■ **Stored items**
==========
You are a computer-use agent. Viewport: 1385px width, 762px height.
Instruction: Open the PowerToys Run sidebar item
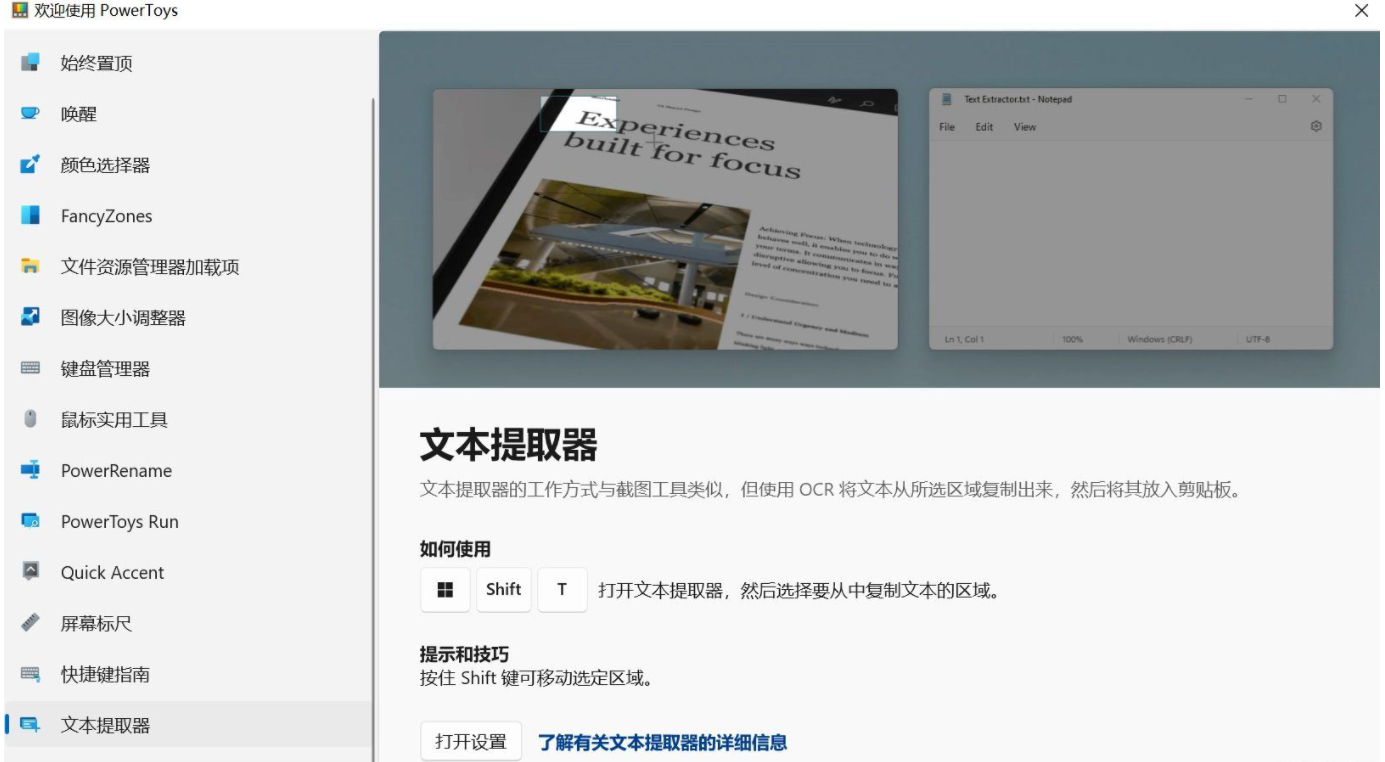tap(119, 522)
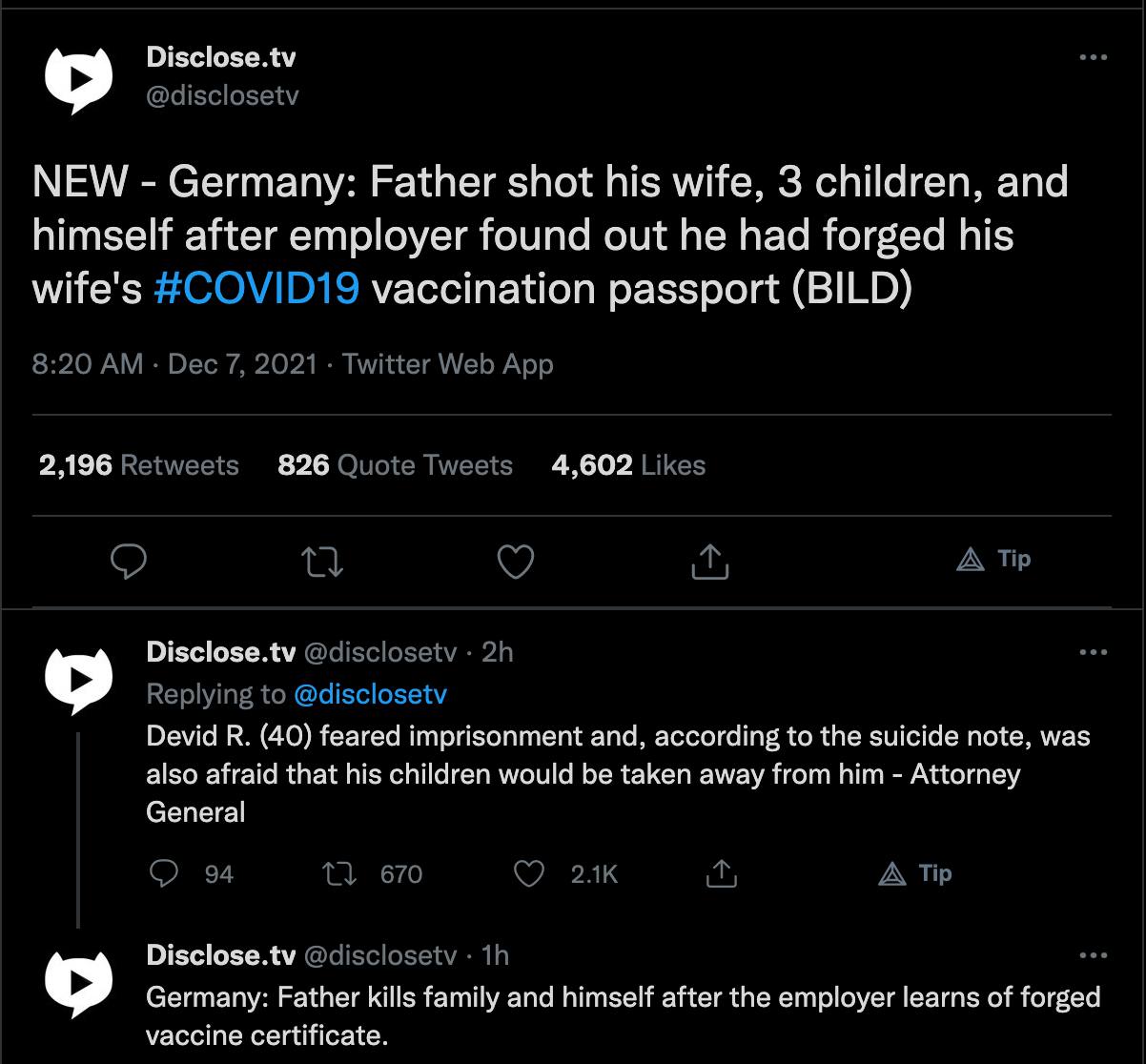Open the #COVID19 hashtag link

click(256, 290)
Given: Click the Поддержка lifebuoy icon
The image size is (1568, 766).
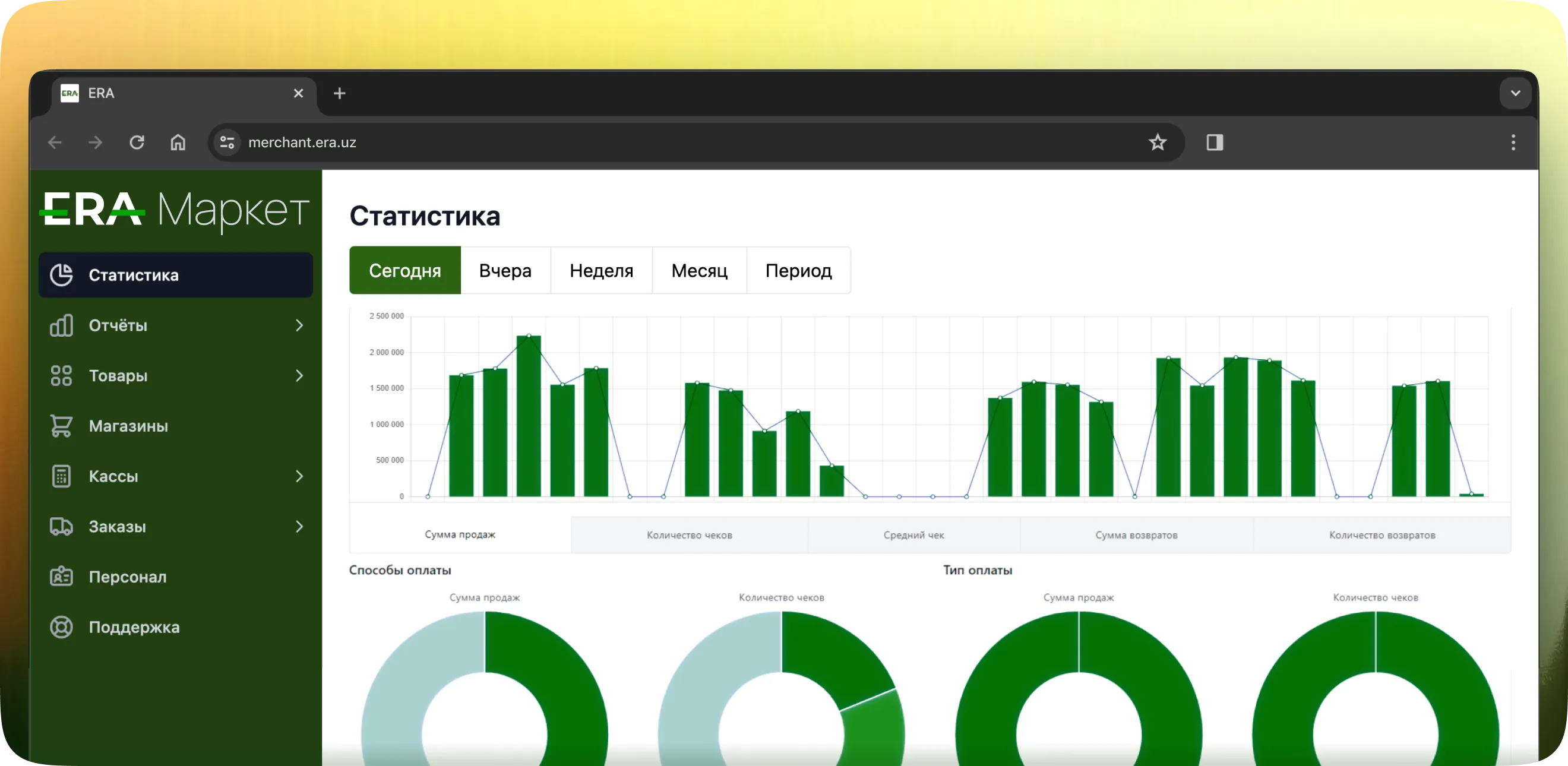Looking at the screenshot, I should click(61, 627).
==========
■ **Exercise requirements**
Only the text of the records belongs in your answer, copied exactly as it appears above.

■ **Reply to the task**
You are a computer-use agent. Viewport: 1385px width, 762px height.
Instruction: Open the PowerToys Run sidebar item
tap(119, 522)
Open the #COVID19 hashtag link

click(256, 290)
Given: Click the Поддержка lifebuoy icon
The image size is (1568, 766).
Looking at the screenshot, I should click(61, 627).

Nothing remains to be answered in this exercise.